> [What the exercise asks] Gather every line in the material below that contains the string "layer". Case matters, so only lines with that exact capitalization count.

Data entries:

○ ○ ○ ○ ○ ○ ○

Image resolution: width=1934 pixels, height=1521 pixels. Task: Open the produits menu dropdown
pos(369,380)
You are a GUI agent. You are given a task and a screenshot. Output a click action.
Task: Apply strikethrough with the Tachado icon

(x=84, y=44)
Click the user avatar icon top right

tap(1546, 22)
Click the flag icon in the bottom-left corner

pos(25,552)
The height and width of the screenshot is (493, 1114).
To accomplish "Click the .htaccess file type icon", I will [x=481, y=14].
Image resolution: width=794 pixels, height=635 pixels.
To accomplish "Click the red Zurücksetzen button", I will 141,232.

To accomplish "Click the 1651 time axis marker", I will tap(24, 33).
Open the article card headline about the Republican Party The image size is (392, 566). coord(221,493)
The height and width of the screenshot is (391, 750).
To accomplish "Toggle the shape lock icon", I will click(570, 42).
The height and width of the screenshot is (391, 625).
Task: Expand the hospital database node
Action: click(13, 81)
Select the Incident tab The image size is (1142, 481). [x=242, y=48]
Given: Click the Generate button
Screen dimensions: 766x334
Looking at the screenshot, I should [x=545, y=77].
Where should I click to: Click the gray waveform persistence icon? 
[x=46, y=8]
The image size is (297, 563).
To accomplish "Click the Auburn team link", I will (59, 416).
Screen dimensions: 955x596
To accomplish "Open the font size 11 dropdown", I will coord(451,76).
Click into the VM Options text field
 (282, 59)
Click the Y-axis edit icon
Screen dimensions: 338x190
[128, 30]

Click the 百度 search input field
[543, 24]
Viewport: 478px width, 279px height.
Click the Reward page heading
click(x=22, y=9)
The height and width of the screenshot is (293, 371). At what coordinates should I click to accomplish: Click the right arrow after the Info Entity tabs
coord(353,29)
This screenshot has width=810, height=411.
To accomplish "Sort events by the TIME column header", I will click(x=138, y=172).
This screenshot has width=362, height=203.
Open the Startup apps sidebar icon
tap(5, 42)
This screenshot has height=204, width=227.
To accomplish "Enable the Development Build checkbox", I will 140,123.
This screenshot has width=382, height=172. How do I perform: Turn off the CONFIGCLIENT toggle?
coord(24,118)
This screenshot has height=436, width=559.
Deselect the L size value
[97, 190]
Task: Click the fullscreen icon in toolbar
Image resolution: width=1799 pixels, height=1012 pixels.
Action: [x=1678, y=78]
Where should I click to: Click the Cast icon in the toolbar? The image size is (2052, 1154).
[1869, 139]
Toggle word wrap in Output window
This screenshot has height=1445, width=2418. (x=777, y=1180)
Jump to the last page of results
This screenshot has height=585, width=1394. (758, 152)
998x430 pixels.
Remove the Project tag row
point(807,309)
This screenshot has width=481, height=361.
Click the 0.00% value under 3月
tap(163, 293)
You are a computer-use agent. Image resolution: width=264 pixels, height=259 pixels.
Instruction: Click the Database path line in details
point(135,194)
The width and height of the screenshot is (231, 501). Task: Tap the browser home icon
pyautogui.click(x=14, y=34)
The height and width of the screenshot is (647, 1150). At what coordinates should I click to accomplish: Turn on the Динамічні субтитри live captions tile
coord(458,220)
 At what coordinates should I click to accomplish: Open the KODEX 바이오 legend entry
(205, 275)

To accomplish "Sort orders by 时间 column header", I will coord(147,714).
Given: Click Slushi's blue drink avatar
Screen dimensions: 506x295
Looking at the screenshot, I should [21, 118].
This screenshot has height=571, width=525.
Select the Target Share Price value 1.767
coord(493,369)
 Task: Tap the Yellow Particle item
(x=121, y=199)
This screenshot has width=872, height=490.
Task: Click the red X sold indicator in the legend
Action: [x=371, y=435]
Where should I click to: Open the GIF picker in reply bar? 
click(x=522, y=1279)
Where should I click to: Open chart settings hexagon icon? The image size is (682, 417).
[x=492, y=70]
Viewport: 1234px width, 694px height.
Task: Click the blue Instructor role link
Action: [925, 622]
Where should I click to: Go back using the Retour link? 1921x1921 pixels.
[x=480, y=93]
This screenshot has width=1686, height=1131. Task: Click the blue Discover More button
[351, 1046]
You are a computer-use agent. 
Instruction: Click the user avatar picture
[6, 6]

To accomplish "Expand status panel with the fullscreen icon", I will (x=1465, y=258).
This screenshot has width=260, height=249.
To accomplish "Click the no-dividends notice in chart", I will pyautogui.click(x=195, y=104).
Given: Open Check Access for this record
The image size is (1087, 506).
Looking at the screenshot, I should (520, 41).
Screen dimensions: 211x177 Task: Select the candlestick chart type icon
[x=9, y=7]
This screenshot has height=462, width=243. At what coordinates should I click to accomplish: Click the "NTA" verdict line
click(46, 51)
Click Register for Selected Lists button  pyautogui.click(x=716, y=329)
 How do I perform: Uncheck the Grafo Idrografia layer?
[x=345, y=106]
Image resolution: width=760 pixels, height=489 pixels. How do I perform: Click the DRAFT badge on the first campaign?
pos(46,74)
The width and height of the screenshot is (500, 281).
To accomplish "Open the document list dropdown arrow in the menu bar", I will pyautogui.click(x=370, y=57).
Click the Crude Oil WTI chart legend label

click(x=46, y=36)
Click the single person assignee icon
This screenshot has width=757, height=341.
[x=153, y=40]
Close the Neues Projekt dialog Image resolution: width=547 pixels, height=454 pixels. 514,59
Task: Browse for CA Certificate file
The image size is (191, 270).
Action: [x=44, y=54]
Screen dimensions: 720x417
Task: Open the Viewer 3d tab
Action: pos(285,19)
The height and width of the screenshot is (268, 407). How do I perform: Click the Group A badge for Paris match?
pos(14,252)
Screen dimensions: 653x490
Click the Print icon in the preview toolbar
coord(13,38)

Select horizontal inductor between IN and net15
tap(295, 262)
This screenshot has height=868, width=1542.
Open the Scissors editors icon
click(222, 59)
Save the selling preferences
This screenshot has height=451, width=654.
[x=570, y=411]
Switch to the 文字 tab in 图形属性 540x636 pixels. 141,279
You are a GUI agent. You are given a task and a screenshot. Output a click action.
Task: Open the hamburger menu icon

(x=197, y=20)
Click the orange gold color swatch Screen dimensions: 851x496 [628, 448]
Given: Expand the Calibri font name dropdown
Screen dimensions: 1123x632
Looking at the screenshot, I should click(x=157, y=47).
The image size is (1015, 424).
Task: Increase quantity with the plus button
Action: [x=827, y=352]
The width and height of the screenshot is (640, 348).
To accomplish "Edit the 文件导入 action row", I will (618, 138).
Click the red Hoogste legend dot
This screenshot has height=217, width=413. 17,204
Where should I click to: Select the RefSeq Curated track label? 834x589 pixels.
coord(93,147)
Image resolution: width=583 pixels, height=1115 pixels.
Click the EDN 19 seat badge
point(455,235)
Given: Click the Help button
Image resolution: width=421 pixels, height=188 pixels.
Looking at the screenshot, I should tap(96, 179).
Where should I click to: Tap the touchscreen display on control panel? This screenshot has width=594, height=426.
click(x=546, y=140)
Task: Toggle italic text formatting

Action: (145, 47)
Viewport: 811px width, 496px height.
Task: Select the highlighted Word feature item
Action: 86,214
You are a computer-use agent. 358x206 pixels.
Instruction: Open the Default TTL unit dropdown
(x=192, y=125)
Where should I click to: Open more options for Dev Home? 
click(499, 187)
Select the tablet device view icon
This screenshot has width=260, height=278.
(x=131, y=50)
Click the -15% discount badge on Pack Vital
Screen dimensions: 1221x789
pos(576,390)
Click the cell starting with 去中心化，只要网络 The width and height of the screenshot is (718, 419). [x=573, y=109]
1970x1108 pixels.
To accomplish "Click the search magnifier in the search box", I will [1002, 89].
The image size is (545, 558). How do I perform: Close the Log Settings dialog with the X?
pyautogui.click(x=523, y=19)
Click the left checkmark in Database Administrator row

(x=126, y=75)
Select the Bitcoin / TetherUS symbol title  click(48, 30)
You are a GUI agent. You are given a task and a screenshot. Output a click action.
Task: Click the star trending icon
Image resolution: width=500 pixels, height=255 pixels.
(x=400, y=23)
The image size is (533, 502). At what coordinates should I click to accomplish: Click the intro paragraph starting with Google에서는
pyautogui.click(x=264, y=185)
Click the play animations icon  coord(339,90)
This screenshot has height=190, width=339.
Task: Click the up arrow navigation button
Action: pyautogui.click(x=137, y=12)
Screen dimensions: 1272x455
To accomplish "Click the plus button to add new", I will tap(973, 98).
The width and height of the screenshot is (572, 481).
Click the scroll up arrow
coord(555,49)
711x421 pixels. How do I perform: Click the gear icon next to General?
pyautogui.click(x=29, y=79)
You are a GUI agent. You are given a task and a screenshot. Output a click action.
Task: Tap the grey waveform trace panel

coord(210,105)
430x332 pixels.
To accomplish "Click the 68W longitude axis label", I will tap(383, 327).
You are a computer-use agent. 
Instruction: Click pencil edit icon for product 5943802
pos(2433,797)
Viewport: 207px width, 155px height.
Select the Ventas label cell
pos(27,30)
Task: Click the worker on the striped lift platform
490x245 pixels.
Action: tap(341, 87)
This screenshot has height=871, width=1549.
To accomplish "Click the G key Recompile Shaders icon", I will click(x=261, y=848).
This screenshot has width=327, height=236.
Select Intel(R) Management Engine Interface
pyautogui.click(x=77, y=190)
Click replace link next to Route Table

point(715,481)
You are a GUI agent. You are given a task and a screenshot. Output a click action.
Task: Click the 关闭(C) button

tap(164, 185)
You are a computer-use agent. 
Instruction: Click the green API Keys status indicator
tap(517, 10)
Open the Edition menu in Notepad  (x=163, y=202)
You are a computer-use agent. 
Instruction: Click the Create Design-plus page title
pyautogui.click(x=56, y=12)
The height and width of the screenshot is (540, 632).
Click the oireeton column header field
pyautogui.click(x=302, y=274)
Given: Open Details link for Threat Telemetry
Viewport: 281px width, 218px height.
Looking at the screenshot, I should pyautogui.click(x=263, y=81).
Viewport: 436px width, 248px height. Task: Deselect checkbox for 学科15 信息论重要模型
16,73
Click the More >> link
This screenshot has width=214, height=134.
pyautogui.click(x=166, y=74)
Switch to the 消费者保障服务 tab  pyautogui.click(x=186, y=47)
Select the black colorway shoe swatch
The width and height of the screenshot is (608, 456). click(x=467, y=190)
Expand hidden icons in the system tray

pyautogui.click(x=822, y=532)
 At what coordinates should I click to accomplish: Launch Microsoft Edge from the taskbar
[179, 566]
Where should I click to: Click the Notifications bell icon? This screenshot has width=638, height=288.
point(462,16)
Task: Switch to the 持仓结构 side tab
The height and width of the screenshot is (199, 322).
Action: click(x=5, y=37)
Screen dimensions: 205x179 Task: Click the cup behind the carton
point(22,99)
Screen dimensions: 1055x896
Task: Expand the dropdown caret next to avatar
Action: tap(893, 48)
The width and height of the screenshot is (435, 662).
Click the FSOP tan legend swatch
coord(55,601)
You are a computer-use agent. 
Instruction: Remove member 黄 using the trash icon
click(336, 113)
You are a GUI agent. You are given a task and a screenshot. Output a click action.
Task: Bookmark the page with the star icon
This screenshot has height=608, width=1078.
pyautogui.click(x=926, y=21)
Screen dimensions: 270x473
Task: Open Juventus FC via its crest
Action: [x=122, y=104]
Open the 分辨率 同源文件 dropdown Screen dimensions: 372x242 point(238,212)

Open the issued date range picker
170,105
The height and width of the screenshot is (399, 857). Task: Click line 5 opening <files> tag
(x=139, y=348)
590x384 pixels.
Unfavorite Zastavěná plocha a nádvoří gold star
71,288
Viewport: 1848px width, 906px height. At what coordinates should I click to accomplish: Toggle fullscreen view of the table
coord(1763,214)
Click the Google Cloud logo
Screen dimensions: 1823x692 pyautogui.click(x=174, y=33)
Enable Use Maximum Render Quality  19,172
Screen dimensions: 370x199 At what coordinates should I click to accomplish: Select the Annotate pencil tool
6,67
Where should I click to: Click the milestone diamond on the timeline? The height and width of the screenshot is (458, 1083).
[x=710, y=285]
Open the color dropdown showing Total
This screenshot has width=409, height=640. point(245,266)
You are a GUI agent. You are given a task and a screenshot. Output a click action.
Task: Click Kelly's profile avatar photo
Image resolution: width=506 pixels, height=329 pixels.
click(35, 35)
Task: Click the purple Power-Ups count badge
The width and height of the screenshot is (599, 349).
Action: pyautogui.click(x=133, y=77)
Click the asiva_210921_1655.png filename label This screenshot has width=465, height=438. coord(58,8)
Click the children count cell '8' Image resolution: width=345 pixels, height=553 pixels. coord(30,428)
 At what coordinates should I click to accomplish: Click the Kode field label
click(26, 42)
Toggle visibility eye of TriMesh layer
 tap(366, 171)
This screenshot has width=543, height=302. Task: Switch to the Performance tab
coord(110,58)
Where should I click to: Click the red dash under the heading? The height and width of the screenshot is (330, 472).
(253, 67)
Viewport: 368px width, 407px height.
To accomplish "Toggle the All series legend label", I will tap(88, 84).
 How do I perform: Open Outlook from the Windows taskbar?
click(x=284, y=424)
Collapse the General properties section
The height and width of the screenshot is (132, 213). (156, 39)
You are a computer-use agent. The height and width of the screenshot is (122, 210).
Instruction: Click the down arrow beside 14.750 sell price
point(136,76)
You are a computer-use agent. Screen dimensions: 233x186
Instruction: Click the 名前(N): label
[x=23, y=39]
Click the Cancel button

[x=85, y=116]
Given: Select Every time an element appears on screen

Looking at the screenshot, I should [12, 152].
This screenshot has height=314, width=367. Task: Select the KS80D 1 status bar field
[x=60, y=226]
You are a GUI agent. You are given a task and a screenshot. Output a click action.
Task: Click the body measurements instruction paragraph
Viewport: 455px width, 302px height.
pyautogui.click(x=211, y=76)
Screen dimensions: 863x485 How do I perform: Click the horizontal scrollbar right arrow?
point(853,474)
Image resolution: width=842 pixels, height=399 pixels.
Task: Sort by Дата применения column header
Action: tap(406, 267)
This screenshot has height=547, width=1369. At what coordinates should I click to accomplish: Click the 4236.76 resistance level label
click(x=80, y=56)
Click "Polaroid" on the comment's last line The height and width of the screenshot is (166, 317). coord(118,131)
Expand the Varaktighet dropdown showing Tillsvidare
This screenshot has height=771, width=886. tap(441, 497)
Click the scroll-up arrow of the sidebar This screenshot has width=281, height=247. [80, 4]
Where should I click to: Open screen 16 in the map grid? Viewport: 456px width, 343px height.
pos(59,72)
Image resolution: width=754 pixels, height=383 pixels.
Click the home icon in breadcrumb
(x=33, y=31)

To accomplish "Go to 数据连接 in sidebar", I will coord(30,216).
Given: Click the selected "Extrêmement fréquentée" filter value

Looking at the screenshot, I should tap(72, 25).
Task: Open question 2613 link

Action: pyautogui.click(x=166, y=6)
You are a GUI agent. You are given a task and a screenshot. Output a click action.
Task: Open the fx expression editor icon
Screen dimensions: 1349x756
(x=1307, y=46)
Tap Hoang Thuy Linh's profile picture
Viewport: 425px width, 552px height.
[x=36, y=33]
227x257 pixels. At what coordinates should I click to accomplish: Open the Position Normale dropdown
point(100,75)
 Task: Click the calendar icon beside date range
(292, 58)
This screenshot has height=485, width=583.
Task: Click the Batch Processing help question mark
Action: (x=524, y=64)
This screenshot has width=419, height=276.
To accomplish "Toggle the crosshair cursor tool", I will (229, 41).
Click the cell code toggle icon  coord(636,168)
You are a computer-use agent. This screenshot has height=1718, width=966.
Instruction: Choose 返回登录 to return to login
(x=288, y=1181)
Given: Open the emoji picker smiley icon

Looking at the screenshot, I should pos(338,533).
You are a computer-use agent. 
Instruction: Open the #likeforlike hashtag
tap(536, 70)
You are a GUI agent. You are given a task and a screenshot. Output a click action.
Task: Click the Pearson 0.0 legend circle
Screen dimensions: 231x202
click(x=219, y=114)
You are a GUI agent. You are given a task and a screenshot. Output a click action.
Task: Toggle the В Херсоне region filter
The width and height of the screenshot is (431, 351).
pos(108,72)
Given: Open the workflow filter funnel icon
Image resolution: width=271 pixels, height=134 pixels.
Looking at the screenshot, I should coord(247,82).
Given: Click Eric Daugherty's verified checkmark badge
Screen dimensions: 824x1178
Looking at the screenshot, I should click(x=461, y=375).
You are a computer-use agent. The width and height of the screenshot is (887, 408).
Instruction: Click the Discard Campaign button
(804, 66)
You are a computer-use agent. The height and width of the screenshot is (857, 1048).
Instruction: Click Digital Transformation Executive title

○ ○ ○ ○ ○ ○ ○

> [Final answer]
 How do I perform: Uncheck the Grafo Idrografia layer?
Toggle visibility eye of TriMesh layer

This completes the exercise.